══ Excerpted passage ══

Road accident claims two B.D.F. soldiers
There is controversy surrounding the death of two B.D.F. soldiers allegedly killed when a car plowed into them over the weekend. According to the Belize Defence Force, the car, driven by Alexander Tillett, a mechanic of Camalote ran off the road, near the Warriehead Bridge hitting four of their soldiers, Corporal Valerio Shal, Private Bernard Tzul, Sergeant David Diego and Warrant Officer Class 2, Clifford Cadle. Shal and Tzul died on their way to the Belmopan Hospital while Diego and Cadle are recovering from their injuries. But was it a simple case of a driver losing control of his car, or was the B.D.F. truck where it shouldn’t have been? There are also allegations that the injured B.D.F. soldiers assaulted the driver and passengers of the other car. News Five spoke with witnesses today.
The strap from a dead soldier’s backpack remains on the trunk of the vehicle that ran them over just shortly after midnight on Sunday, November twenty-ninth. But while the army is grieving the loss of two of their men, they are also being blamed for the accident. A driver we spoke to who did not wish to appear on camera, said prior to the accident he saw the B.D.F. truck parked on the highway, and he says its location could have caused him to crash.

═══
══ Provided material ══

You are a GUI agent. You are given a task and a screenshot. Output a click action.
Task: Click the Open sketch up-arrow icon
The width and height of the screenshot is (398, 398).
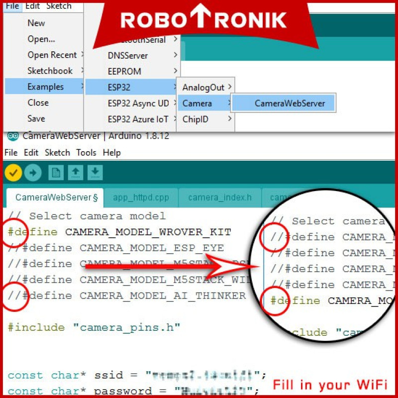(75, 173)
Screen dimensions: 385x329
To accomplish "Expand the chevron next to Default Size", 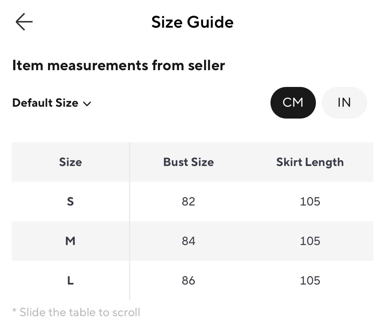I will 87,104.
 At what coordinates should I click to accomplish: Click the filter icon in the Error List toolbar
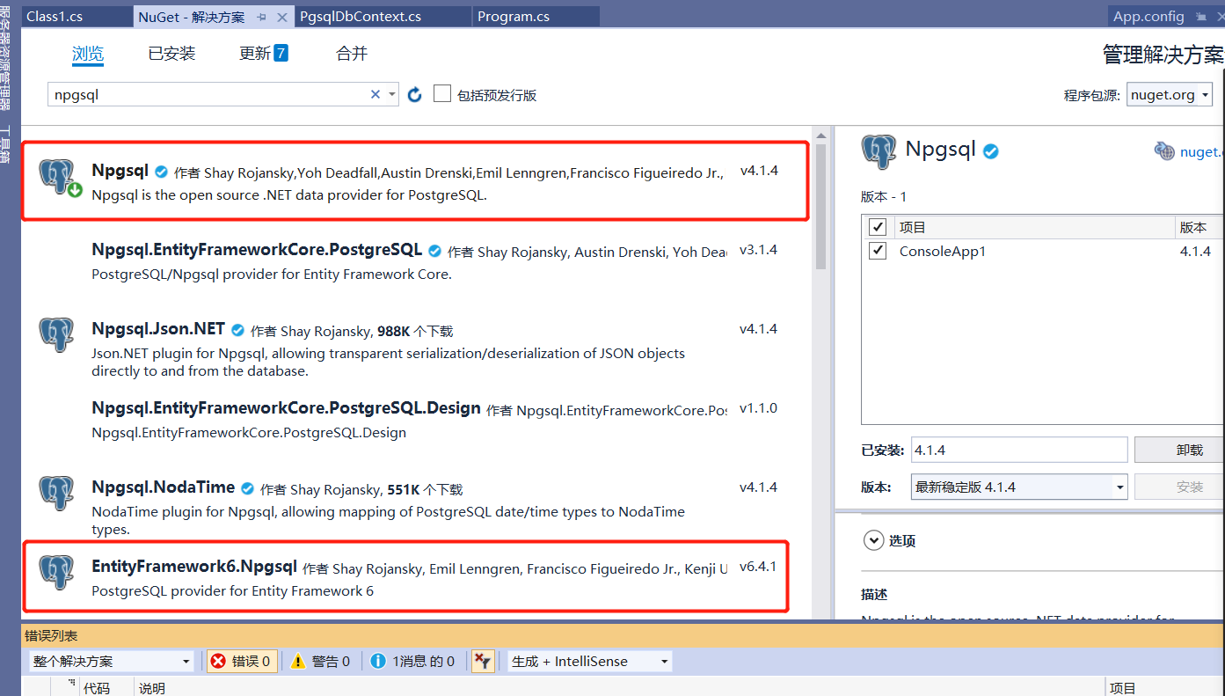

═══

— Task item A —
Set down the passage of the accident report above between "Road accident claims" and "with witnesses today.", inclusive.
— Task item B —
According to the accident report above, which hospital were Corporal Shal and Private Tzul being taken to when they died?

— Response A —
Road accident claims two B.D.F. soldiers
There is controversy surrounding the death of two B.D.F. soldiers allegedly killed when a car plowed into them over the weekend. According to the Belize Defence Force, the car, driven by Alexander Tillett, a mechanic of Camalote ran off the road, near the Warriehead Bridge hitting four of their soldiers, Corporal Valerio Shal, Private Bernard Tzul, Sergeant David Diego and Warrant Officer Class 2, Clifford Cadle. Shal and Tzul died on their way to the Belmopan Hospital while Diego and Cadle are recovering from their injuries. But was it a simple case of a driver losing control of his car, or was the B.D.F. truck where it shouldn’t have been? There are also allegations that the injured B.D.F. soldiers assaulted the driver and passengers of the other car. News Five spoke with witnesses today.

— Response B —
The Belmopan Hospital.